In August of this year, as the extended family gathered from all the corners of the country to celebrate our annual reunion at their homestead in western Pennsylvania, it was a surreal experience. I felt that I was once again in one of my dreams. For there I was at one point in the evening, standing on the carpeted steps of the old staircase like I’d done in my subconscious, but instead of “preaching” to bolster the faith of those around me, I was surveying the laughing, bantering chatter of a dozen conversations in the room around me – and at the head of it all sat my grandparents – frequently joining in, and other times, just watching their family in pleasure. Only two days prior, my grandmother had been granted release to make the three-hour trek back to their home for the reunion.

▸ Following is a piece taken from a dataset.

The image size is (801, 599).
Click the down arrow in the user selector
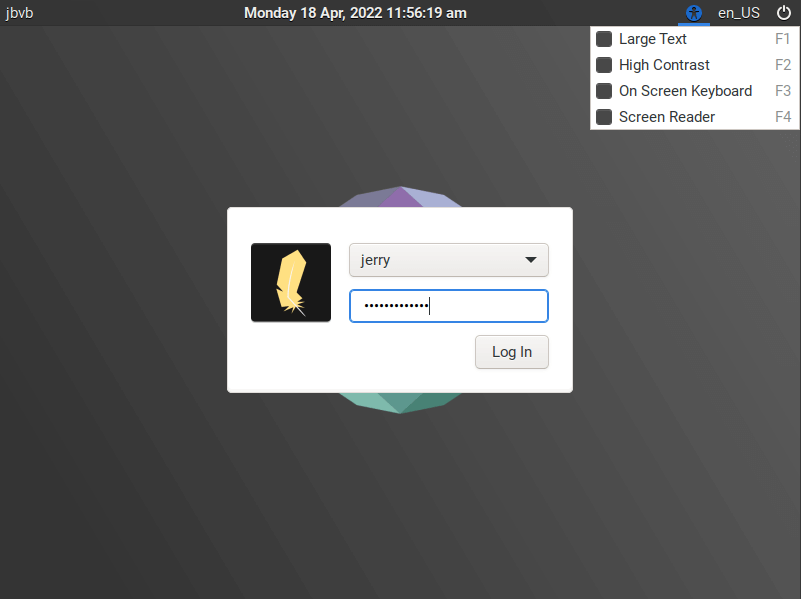pos(531,260)
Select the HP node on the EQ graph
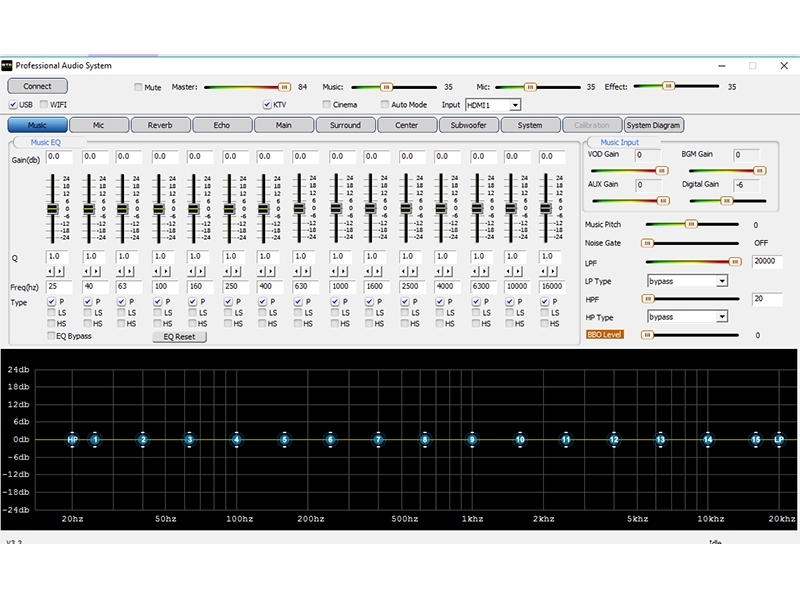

Psalm 126 played over and over in my mind as I watched them:

“When the Lord restored our fortunes, we were like those who dreamed. Our mouths were filled with laughter, our tongues with songs of joy. Then it was said, ‘The Lord has done great things for them.’ The Lord has done great things for us, and we are filled with joy. Restore our fortunes, Lord, like streams in the Negev. Those who sow with tears will reap with songs of joy. Those who go out weeping, carrying seed to sow, will return with songs of joy,carrying sheaves with them.” (NIV paraphrased)

Emily Tomko
Emily Tomko
Emily writes with fierce compassion and a deep desire to see people freed from the miry clay of this world and walking in the truth. Emily is available to minister at women’s retreats and youth functions, college fellowships, and business women meetings.

2 Comments

  1. Joanne Miller says:

    We visited Mom and Dad last night, and, as usual, they had us laughing heartily. Praise God!

  2. Charity says:

    Beautiful! This made me cry. I didn’t know you and Mommy had prayed for Mom to be able to hold Clayton. I did, too. I love, love, love your passion and the way you consistently refuse to accept any diagnosis as final.